Your Relationship – Everybody’s Relationship
Every single relationship has one of these responses to conflict or other negative interactions between the couple. Before jumping in, let’s define each.
You get into a conversation and your partner just seems to “go dark” and shut down and doesn’t give you anything at all (almost like they turn into a statue). This is what is called “stonewalling.” When one person begins stonewalling, usually they are physiologically flooded (mentally / emotionally overwhelmed and overstimulated), which has a number of indicators: increased heart rate, the release of stress hormones into the bloodstream, and even a fight-or-flight response. When that happens, it is impossible to continue the discussion or take in the others perspective; you’re too physiologically agitated to do so.
Similarly to the stonewaller, the lid-flipper become physiologically flooded (overwhelmed), however, instead of the inability to continue the dialogue, the lid-flipper enters into the “fight” mode of fight, flight or freeze. This is the same physiological flooding that occurs with a stonewaller, but with a different, more outward reaction. This usually consist of asking a lot of questions, lecturing, making observations and providing many facts and statements to their partner. It won’t matter where the partner goes or what the parter does, the conversation is going to happen right then and there.
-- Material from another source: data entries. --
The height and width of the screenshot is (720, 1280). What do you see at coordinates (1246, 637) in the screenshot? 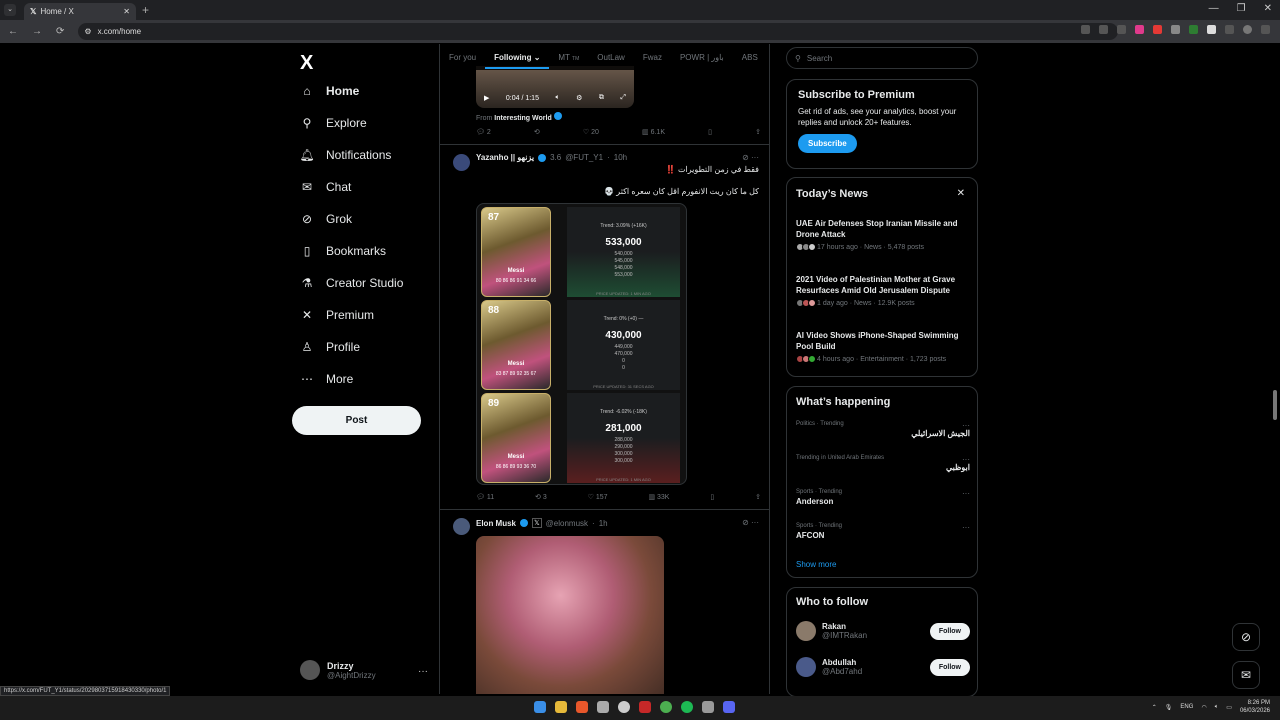
I see `grok-float-button: ⊘` at bounding box center [1246, 637].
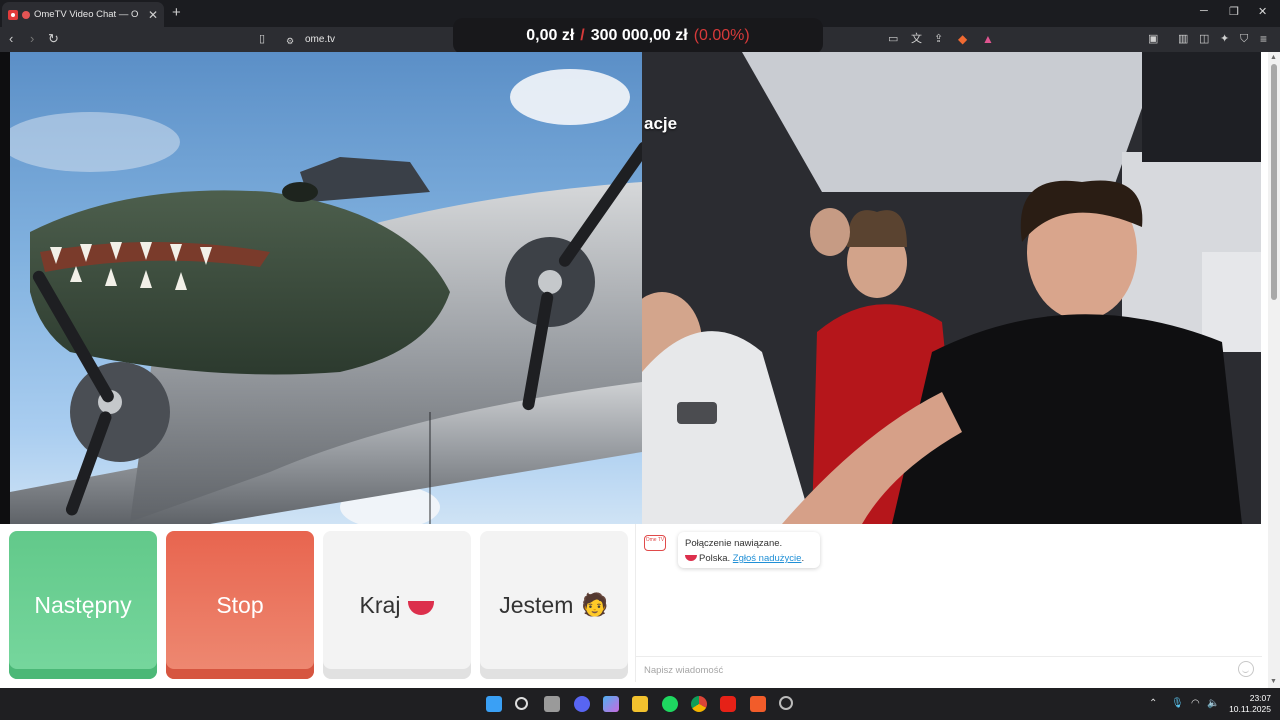 This screenshot has height=720, width=1280. I want to click on system-clock: 23:07 10.11.2025, so click(1249, 704).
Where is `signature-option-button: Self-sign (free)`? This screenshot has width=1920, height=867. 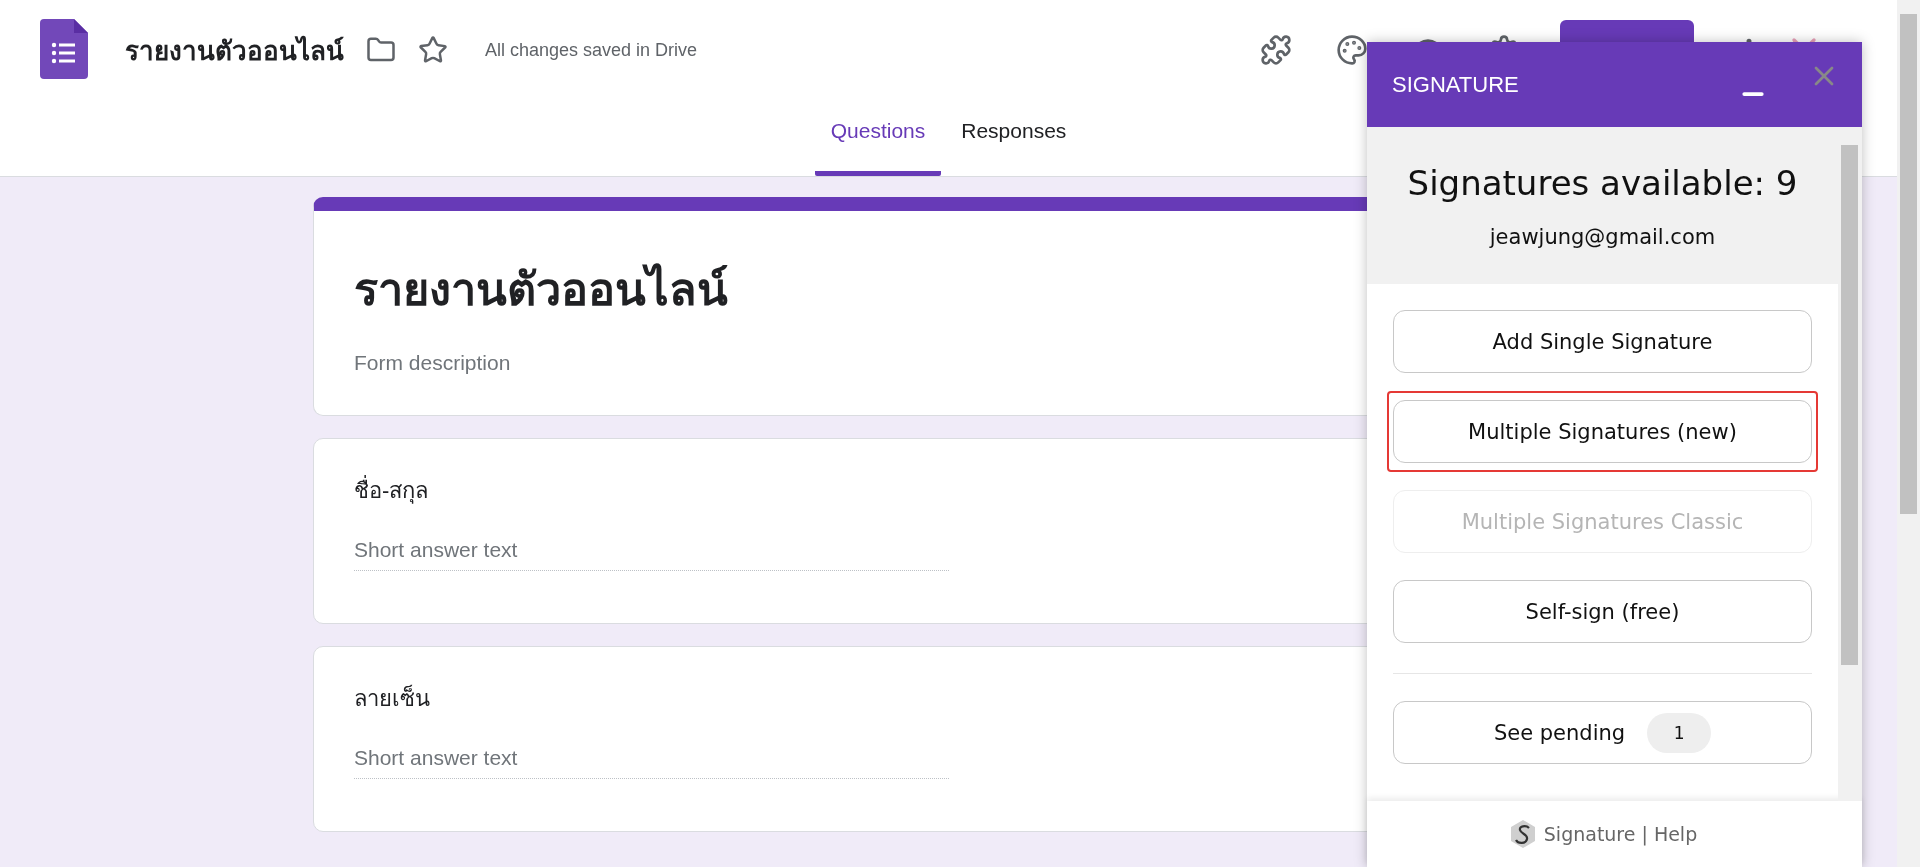
signature-option-button: Self-sign (free) is located at coordinates (1602, 612).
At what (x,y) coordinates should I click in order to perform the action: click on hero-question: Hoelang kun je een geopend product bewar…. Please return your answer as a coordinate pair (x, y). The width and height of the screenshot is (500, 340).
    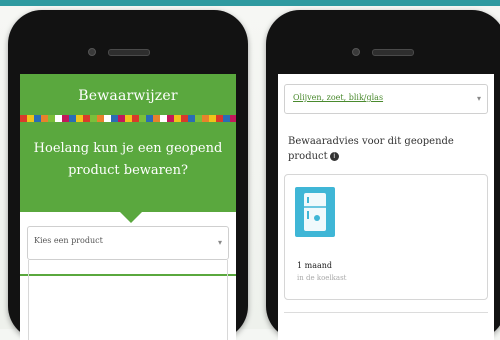
    Looking at the image, I should click on (128, 160).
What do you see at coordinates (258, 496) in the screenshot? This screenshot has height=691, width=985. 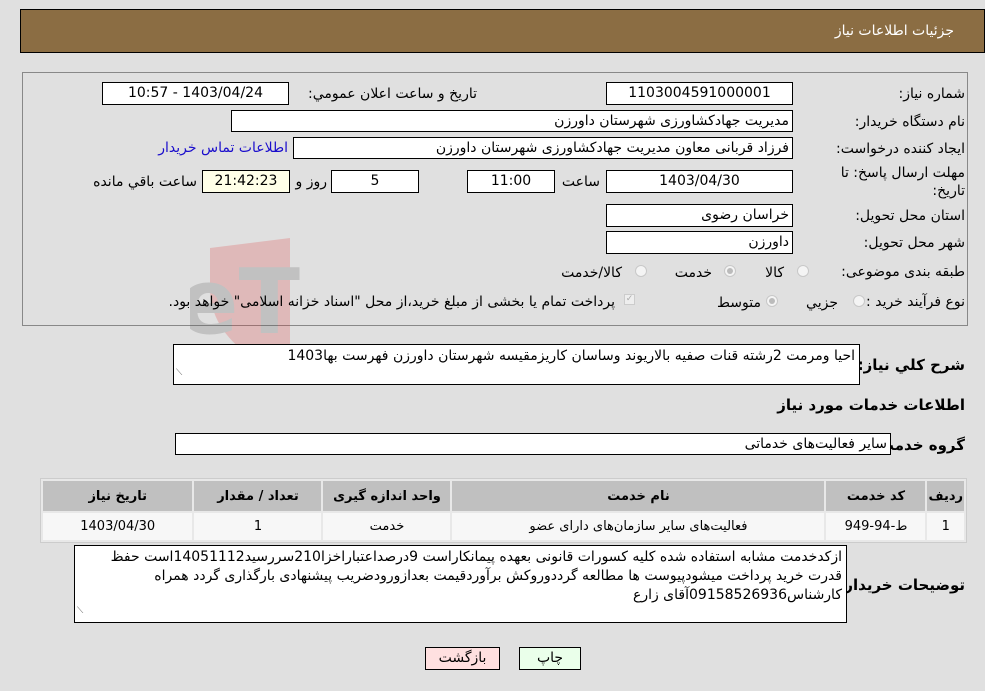 I see `col-header-quantity: تعداد / مقدار` at bounding box center [258, 496].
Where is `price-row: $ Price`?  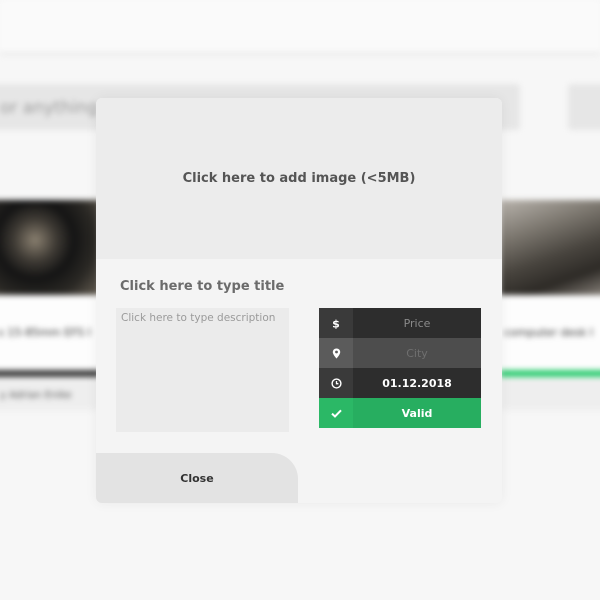 price-row: $ Price is located at coordinates (400, 323).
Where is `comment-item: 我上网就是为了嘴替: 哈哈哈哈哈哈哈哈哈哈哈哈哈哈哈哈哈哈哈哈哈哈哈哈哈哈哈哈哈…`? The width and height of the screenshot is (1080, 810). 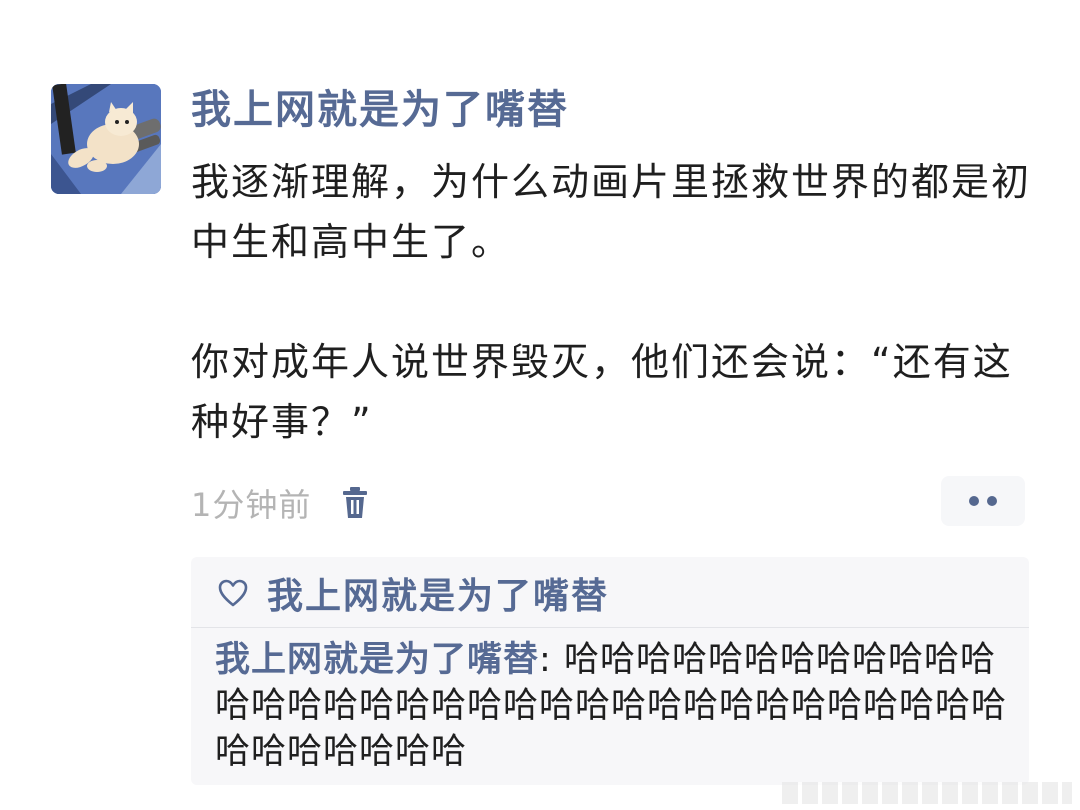 comment-item: 我上网就是为了嘴替: 哈哈哈哈哈哈哈哈哈哈哈哈哈哈哈哈哈哈哈哈哈哈哈哈哈哈哈哈哈… is located at coordinates (615, 706).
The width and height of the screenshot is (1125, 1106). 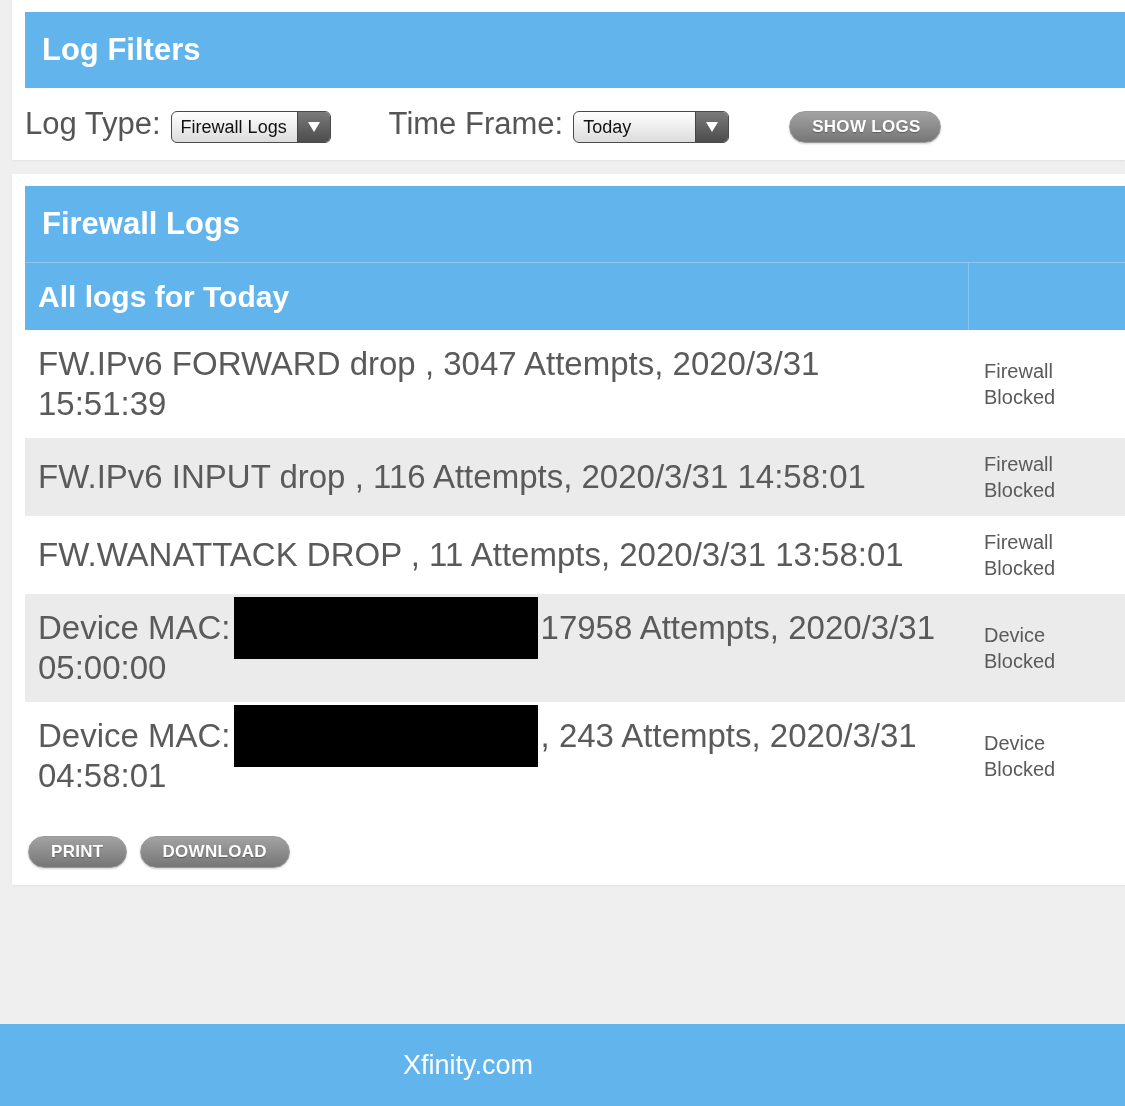 I want to click on log-time: 05:00:00, so click(x=102, y=668).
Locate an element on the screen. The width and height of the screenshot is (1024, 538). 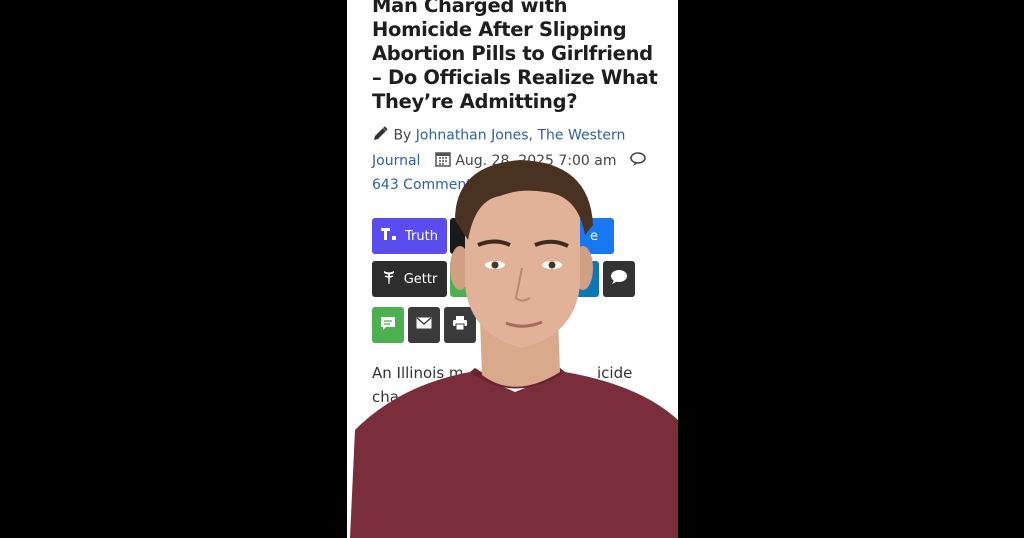
gettr-icon is located at coordinates (389, 279).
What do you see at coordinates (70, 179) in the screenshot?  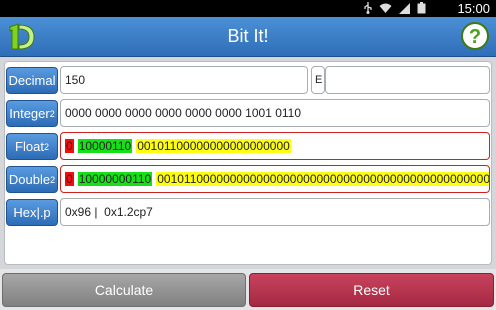 I see `double-sign-bit: 0` at bounding box center [70, 179].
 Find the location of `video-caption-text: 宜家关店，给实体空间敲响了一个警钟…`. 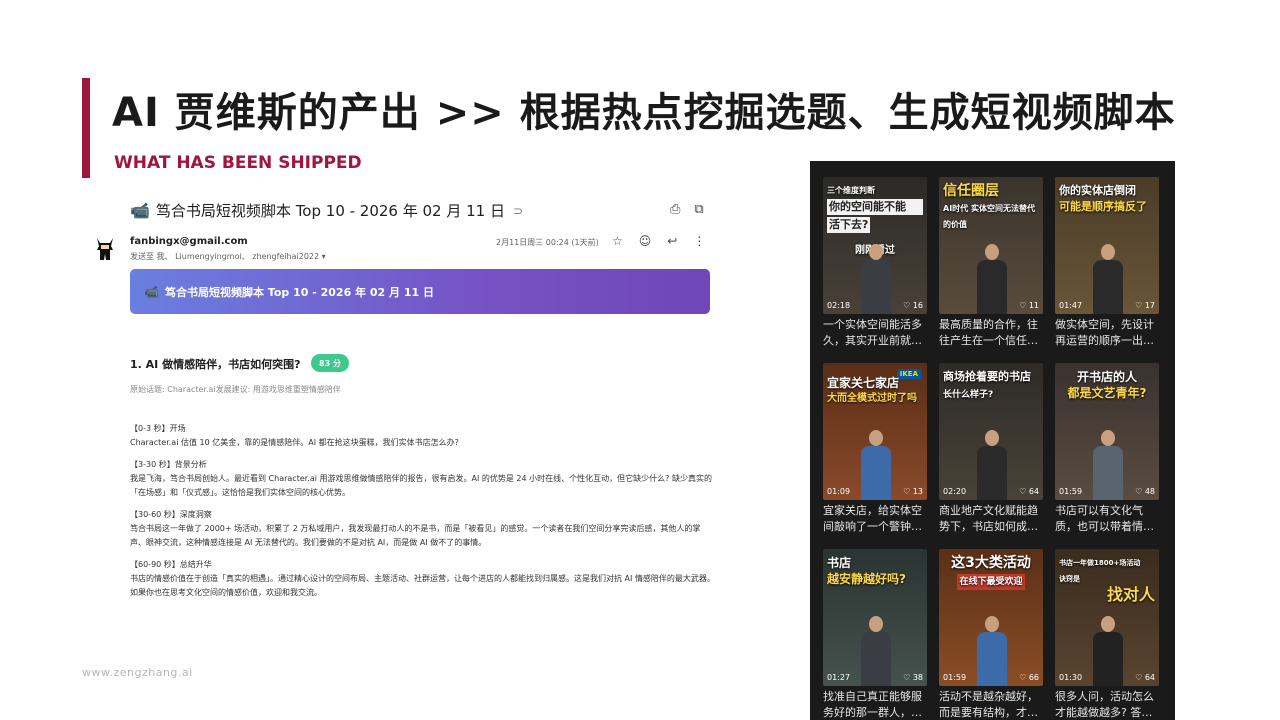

Couple #1 – This couple is like 80+% of the population of couples out there. One person shuts down, the other pursues. Dr. Sue Johnson calls this interaction “The Protest Polka.” Typically in a relationship, there is one person who has all of the words right away and they pursue, while the other doesn’t quite know what to do or say when they are overwhelmed, so they shut down. Both reactions trigger the other’s responses and perpetuates the cycle.
Couple #2 – This couple both have the “fight” or pursue response when it comes to conflict. Sue Johnson’s name for this is the “Find the Bad Guy.” The couple both have all of the words and defenses ready and they are quick to defend theirselves and cast blame on the other claiming the other is at fault for the fight or “the bad guy.”
Couple #3 – A lot of people just simply like to avoid conflict all together. Being conflict (or anything negative) averse is not uncommon, but when partners share that same sentiment, there are many conversations or issues that are never addressed due to their avoidance. This couple may not have a ton of outward negativity toward each other, but the inability to address issues can create some (unspoken) lingering resentment and/or create a home environment that does not include much friendship, intimacy, emotional connection and positivity.
So What Do We Do??
Put concisely, couple #2 requires some serious ground rules or expectations for their conflict discussions and commit to practicing and implementing those skills. Couple #3 needs to explore why they are so conflict averse and understand that conflict management is a normal and healthy part of every relationship (fighting is not).
I’ll spend more time on couple #1. Since couple one is the majority of couples out there, it is important to know what to do and say (or not do and what not to say).
Stonewalling and Cold Shoulder
Stonewalling is a natural coping response to the perception of danger, but it is not a reaction intentionally trying to provoke the other partner.
It definitely is not a cue to talk louder or push harder.
It’s important to understand when someone is stonewalling (physiological response) vs. giving the cold shoulder (intentional / manipulative response). Stonewalling, as mentioned above, is the inability to take in someone’s perspective. They are overwhelmed intellectually, emotionally, physically, etc. Someone who may not have a very large capacity for emotional conversations or someone who grew up in a home riddled with terrible fighting and abuse. On the other hand, giving the cold shoulder is a direct attempt to “freeze out” the other person and manipulate the direction of the conversation or end the conversation completely.
To the “lid-flipper” – the most important thing to consider is your pursuit triggers the stonewallers response. If your partner tends to shut down quickly when the conversation begins to take a more conflictual turn, the response is not to lean in more to him or her. The best course of action is to give space for them to process, on their own, then come back to the conversation on their own. Help your partner explore their response to conflict so that you understand and ultimately honor the process and begin to implement a new approach to conflict.
“But they NEVER come back to the conversation, Logan!”
I hear you and I completely understand. Which leads…
To the “Stonewaller” – Whatever the reason for your dislike for conflict, it is important to explore the reasons why you respond in such a way. It is also important for your partner to understand why this is your response as well. It is crucial piece to take a break when you need it, however, when you have had the break – come back to the conversation or come up with a plan with your partner when you can have the conversation.
Ultimately, it is important to establish new standards and expectations for your conversations and conflict discussions. The most important component would be to provide safety for each other. Ask yourself this question:
Am I creating a safe haven for my partner to be and feel the most safe even in the most vulnerable positions?
Will you still run into snags and and revert back to old pattens? Probably, however, you do not have to stay there. Working as a team and remember that we play a major role in our partner productively participating in the conversation.